The reason I suggest a unicode inset is that we already have it: the latex accent inset.

Of course you can start playing tricks with fancy underlying character types which are in fact composed of other things, but that is an astronaut design: it is overlayered, so many abstractions on top of abstractions, so many that you need as many complicated mechanisms to make it go fast - it is so far up in the sky that there is no oxygen left, and the brain stops to work.

I would think it's best to just start with getting what we already have to work in a basic unicode setting, and maybe extend to a few eastern languages if volunteers come and help out.
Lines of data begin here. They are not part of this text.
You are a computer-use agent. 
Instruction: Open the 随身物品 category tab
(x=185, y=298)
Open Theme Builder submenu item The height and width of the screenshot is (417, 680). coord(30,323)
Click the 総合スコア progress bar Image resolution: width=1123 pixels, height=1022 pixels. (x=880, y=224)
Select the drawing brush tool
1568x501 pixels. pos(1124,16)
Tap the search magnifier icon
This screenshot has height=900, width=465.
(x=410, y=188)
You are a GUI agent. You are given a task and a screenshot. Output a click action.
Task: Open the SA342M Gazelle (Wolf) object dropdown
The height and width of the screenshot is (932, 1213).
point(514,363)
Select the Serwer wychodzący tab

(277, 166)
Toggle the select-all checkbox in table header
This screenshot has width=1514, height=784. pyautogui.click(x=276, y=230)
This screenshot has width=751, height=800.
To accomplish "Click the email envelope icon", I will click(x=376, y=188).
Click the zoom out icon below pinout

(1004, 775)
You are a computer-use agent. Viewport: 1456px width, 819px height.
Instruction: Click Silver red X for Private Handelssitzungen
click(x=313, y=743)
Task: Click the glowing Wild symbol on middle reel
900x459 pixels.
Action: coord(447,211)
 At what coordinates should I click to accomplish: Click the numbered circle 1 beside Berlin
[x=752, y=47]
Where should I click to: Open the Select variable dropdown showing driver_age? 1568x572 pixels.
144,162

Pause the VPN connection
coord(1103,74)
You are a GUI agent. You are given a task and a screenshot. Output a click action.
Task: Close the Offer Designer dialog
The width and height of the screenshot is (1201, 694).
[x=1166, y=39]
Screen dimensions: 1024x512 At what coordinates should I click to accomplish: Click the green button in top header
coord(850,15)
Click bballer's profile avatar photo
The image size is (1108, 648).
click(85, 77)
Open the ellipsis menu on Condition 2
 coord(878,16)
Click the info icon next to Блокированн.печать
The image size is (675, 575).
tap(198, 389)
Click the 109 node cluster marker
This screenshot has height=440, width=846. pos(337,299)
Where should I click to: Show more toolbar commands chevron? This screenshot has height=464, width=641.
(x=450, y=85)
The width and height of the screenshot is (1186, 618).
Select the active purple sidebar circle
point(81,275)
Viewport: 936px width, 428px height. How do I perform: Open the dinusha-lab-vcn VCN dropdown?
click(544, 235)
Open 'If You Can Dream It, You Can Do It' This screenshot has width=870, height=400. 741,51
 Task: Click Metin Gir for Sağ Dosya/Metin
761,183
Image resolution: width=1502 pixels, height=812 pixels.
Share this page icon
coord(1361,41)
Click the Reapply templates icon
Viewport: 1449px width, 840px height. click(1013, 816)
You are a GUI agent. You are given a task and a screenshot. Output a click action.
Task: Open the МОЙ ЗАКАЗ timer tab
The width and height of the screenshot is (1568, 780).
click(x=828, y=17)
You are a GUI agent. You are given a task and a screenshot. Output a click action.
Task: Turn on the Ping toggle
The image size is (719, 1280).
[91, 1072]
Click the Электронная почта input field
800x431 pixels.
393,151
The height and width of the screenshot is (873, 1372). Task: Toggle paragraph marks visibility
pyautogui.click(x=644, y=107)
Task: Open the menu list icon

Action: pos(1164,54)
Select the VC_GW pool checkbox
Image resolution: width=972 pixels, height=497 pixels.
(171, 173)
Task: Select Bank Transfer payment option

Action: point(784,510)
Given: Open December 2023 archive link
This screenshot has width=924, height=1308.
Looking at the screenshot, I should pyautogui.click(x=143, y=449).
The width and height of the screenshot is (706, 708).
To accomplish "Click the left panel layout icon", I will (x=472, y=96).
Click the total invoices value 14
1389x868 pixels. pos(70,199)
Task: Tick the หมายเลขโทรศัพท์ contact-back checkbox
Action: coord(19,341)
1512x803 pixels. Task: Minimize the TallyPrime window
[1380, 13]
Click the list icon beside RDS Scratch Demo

Don't worry about composed Unicode glyphs for now - it's a corner case that can be handled once someone feels the heat (which will probably when hell freezes over AFAICT).

The big step that takes us 99.9% of the way is just going single-code-point Unicode.

Ligatures and other display headaches are handled by the toolkits these days, so don't loose sleep over those.

The trick is to make the job as small and simple as possible, and single-code-point unicode is a huge, monotoneous improvement over the implicit 8-bit encodings used now, so why make the job harder? There is always another release after the next one.